In Solid State Society, there was not an evil villain that the viewers can hate. Actually, the Puppeteer does not make many physical appearances. He hacks from a far and lets the people that he hacked do his dirty work. So throughout the show, there is a feeling of there is a threat out there, but where? In this feature, there was a lot of story development and action scenes were short and to the point. I have to say this again, but watching this one, I had to pay a hundred percent attention or else I would have been lost. And honestly, I might not have even comprehended the whole show on the first go around.
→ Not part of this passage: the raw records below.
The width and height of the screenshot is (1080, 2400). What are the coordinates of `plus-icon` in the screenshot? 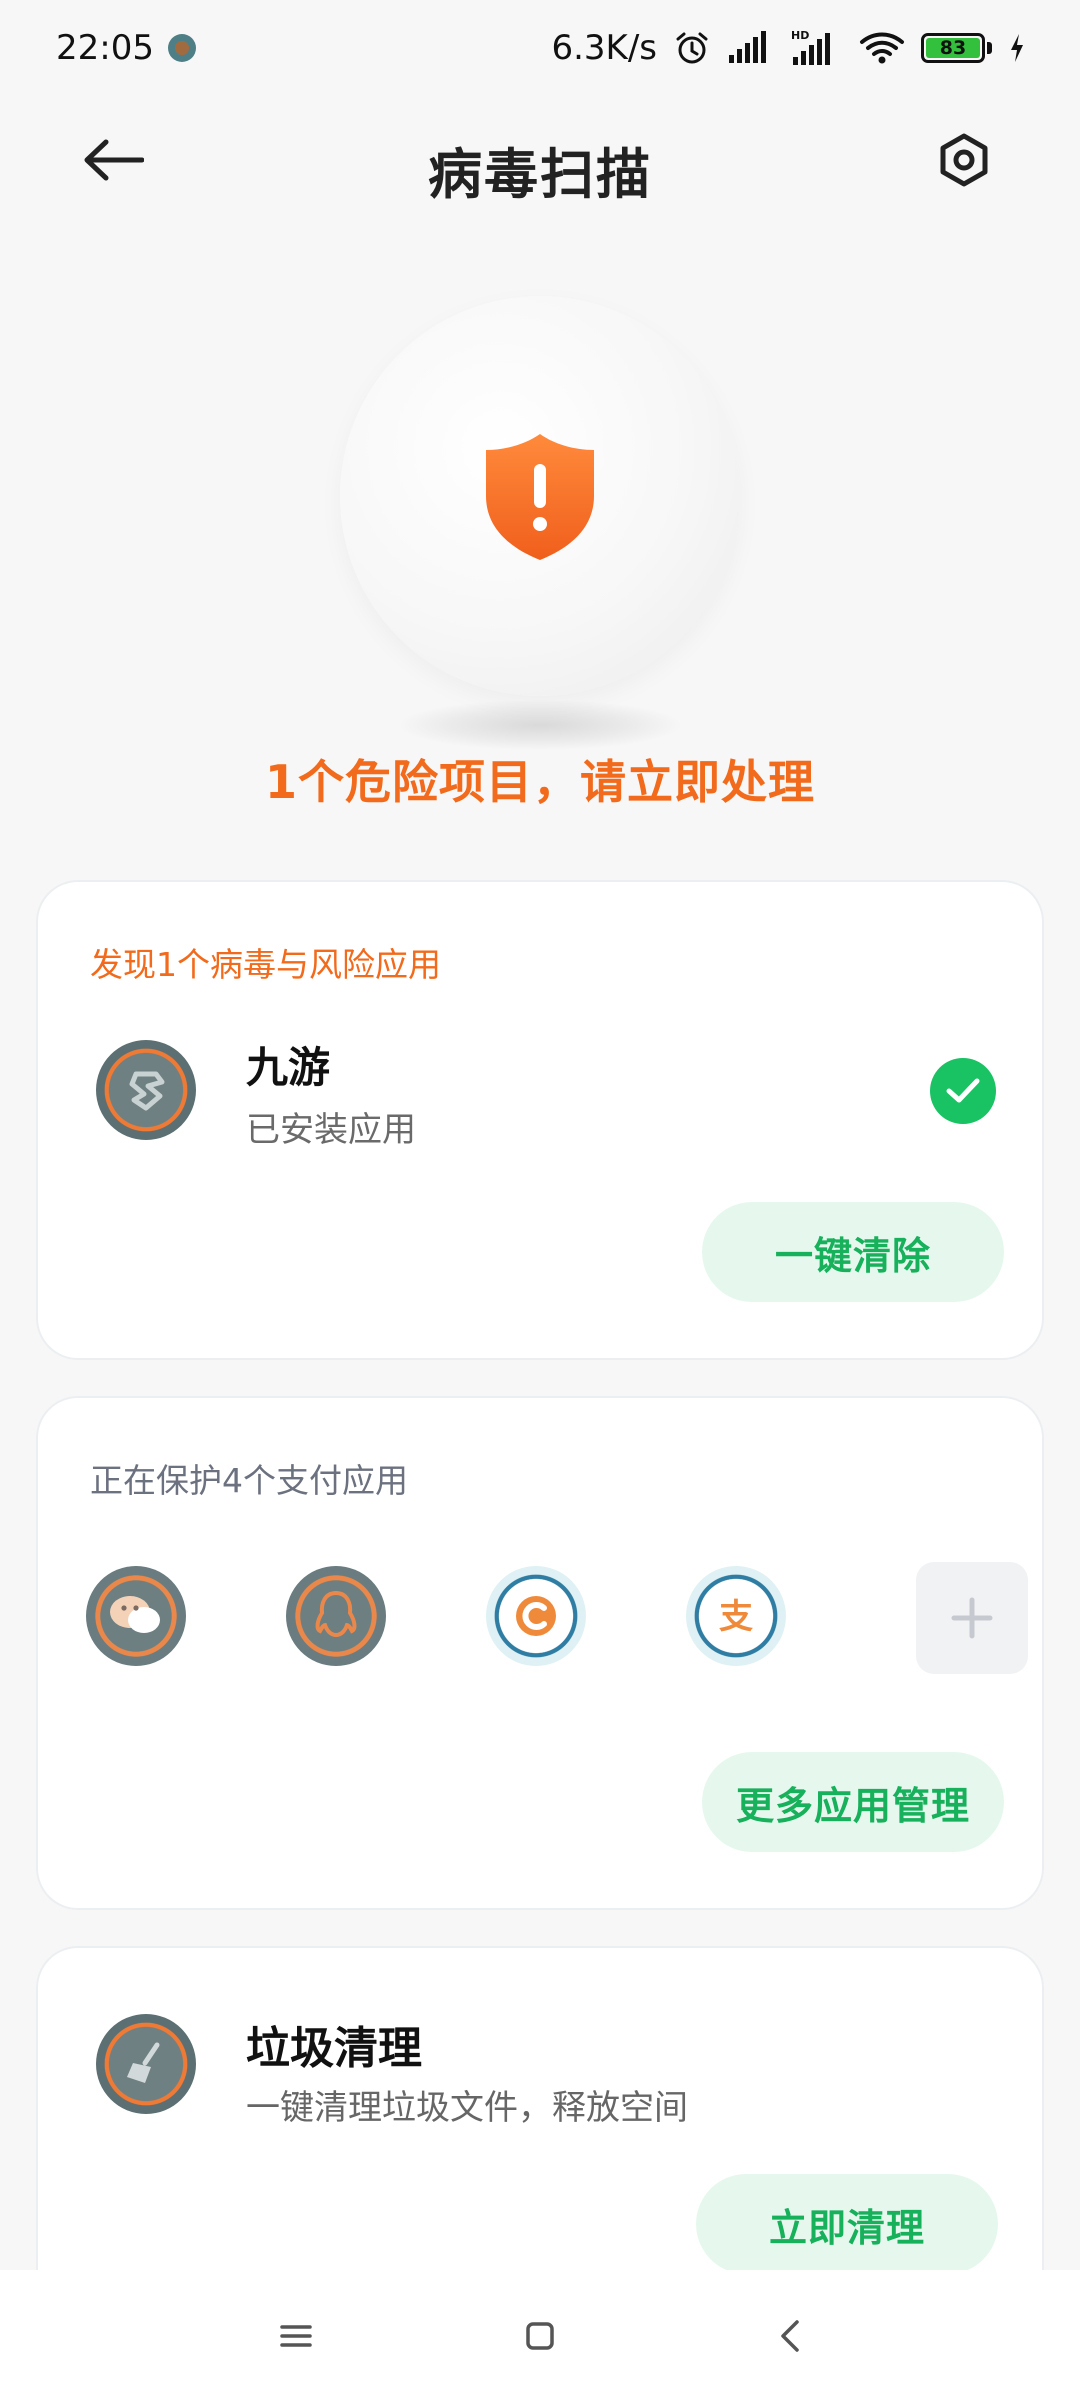 It's located at (972, 1618).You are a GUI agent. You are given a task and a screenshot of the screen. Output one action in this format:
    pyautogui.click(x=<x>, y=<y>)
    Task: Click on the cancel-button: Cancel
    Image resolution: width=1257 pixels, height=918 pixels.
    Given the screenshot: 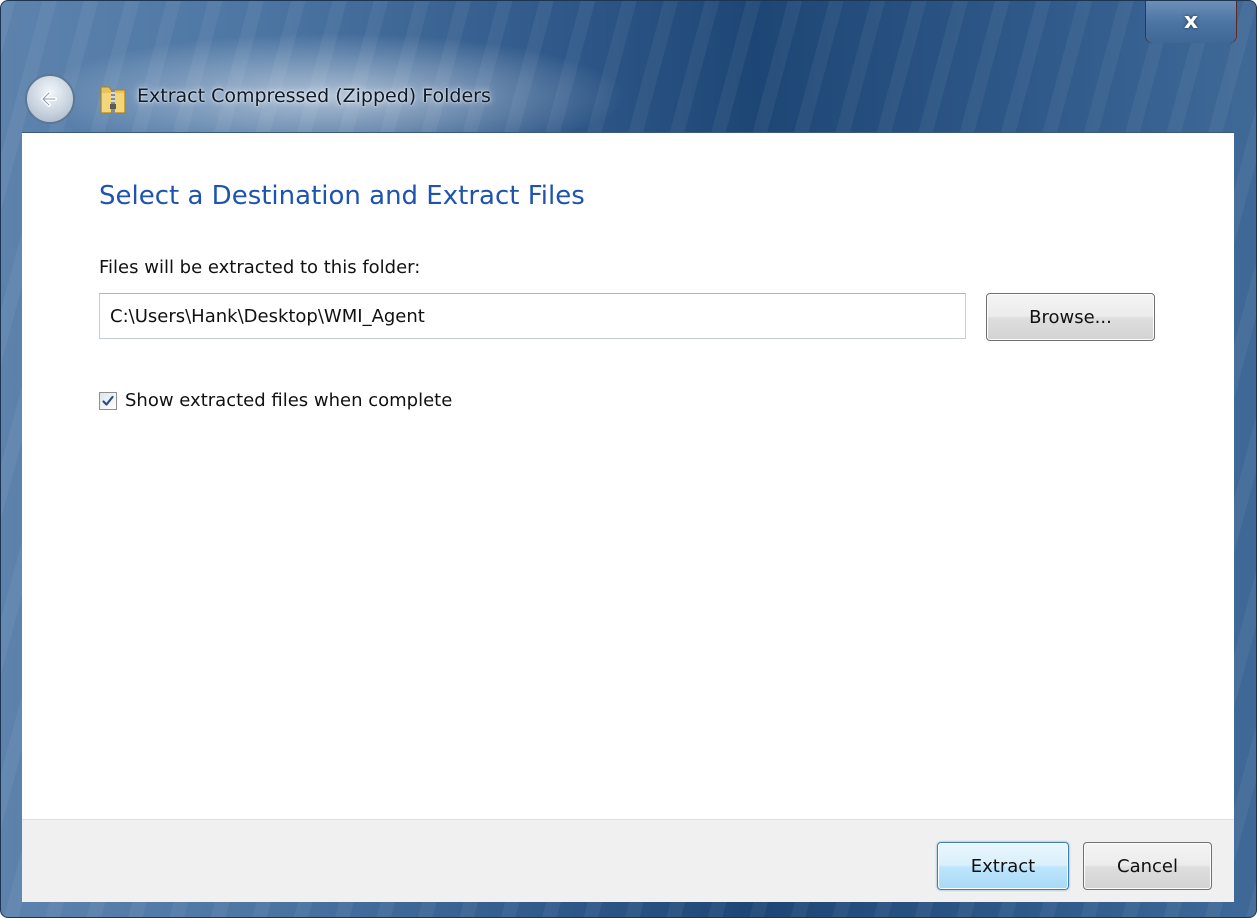 What is the action you would take?
    pyautogui.click(x=1148, y=866)
     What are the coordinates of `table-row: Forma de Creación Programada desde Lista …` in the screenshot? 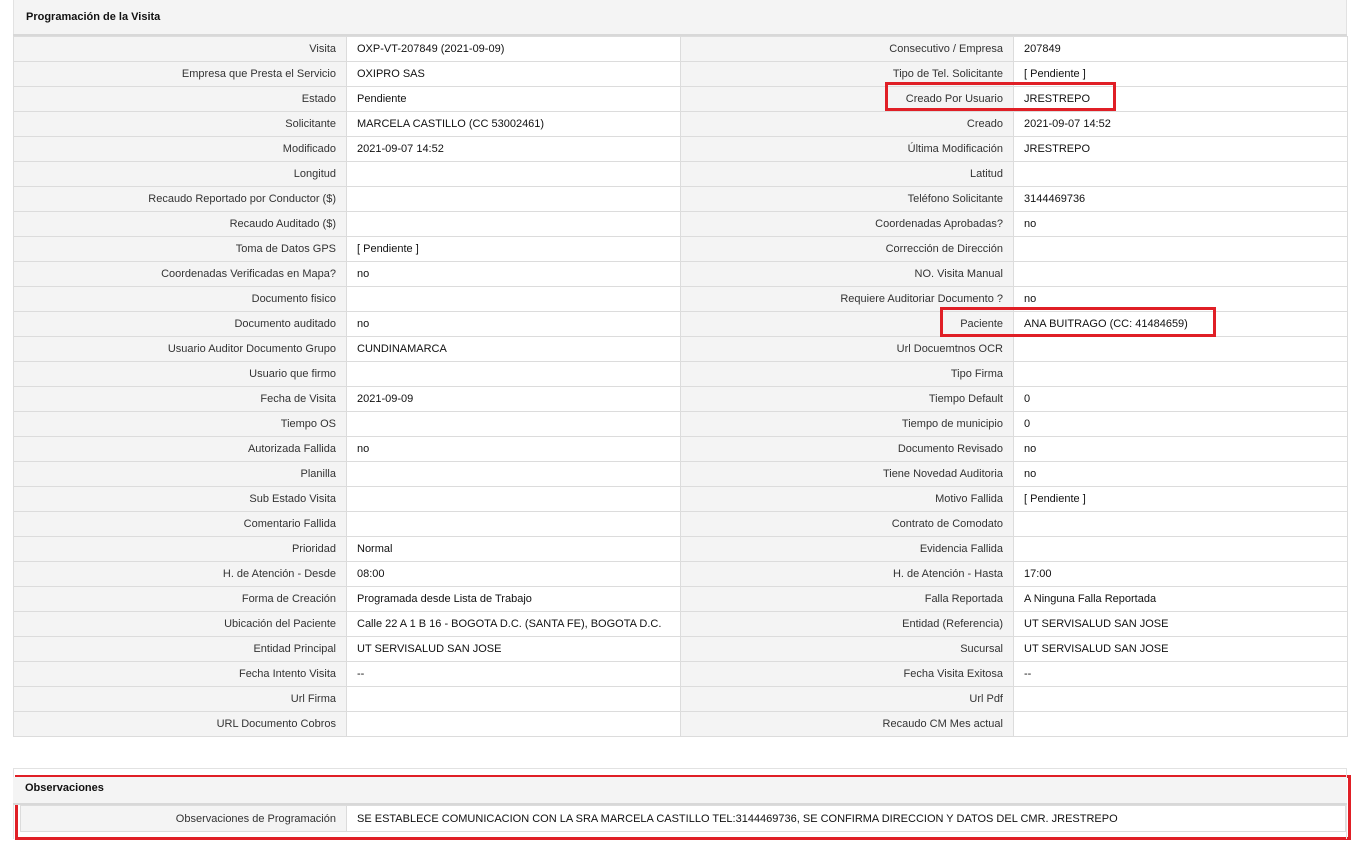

Now that I have seen all three of these releases, I will say that Solid State Society was not as entertaining as the others. While I enjoyed my time with it, there was not anything where I got overly excited about. Do not get me wrong. This film was good, but I think the standard has been set so high by the previous Ghost in the Shell shows that Solid State Society just could not climb over.

The Breakdown:
Ghost in the Shell: Stand Alone Complex: Solid State Society features a social issue that has been around in Japan for a while now. It attempts to take that angle and put a twist to it to make it work within the Ghost in the Shell world. While the overall product was good, there was just too much dialogue and not enough action as you would expect from a Ghost in the Shell series. At least in the end, there seems to be some “closure” between Batou and Motoko’s relationship. That was a plus!


» The Pros
This time around, the extras were stacked. This looked more like a Blu-Ray release. I enjoyed learning about this show from a different standpoint from the World Work File. The Anime + Car Design extra was interesting as well. And the Making of Tachikoma Robot just made me imagine a world where everyone had a working Tachikoma robot in the household!

» The Cons
A lot of dialogue, not enough action. There was no physical villain so there was no target where you can direct your feeling of hatred toward, as compared to with say, Gohda from Individual Eleven. In that show, you knew Gohda was bad, you knew who to hate, but in Solid State Society, you do not get to see this villain until towards the end and not for long either.

» Animation
If the 1080i shows were impressive, watching this in 1080p was amazing. The animation received a lot of work. Having to put together a 50 seconds scene of the cybernet world, as well as the animation of futuristic vehicles, and the scenes where you get to see Saitou's Hawkeye ability at work. That was pretty nifty.

» Sound
Going to bore you with this, but again, a Yoko Kanno composed product is rarely going to disappoint. And I cannot stress how much a home theater system can do to immerse you into the film.

» Story
While I am a Ghost in the Shell fan and I appreciate everything that I have seen thus far. I am not fond of this plot. It was not as exhilarating as the others and some of the conversations put me to sleep. Maybe I was tired last night, but yes, I was falling asleep during the first 22 minutes of the show, where I then said to myself, "I'm not doing this show its justice half-ass watching it." So I restarted watching it this morning. It could have made a difference, who knows. But I rather watch more people getting their heads blown off, than old folks rotting on their death beds. Sorry if I sound insensitive.

» Recommend
This is unlike the usual Ghost in the Shell series where there is a lot of action and dialogue is to the point. In Solid State Society, there is more dialogue that the viewers have to pay attention to. A missed dialogue can derail the rest of the film for you. Just as a quick blink of the eyes and you could miss minute details that can help you understand the film further.


» Other Information
Language: English/Japanese Dialogue in Dolby True HD 5.1 Audio with English Subtitles.

Uchikomatic Days, World Work File, Anime + Car Design - Designing the Future Car, Making of Tachikoma Robot, English Production Interview, Mitsuhisa Ishikawa (Production I.G) Interview, and Trailers.

The face of Motoko within the Cybernet. Looks pretty cool and it makes sense since she is the focal point of this story.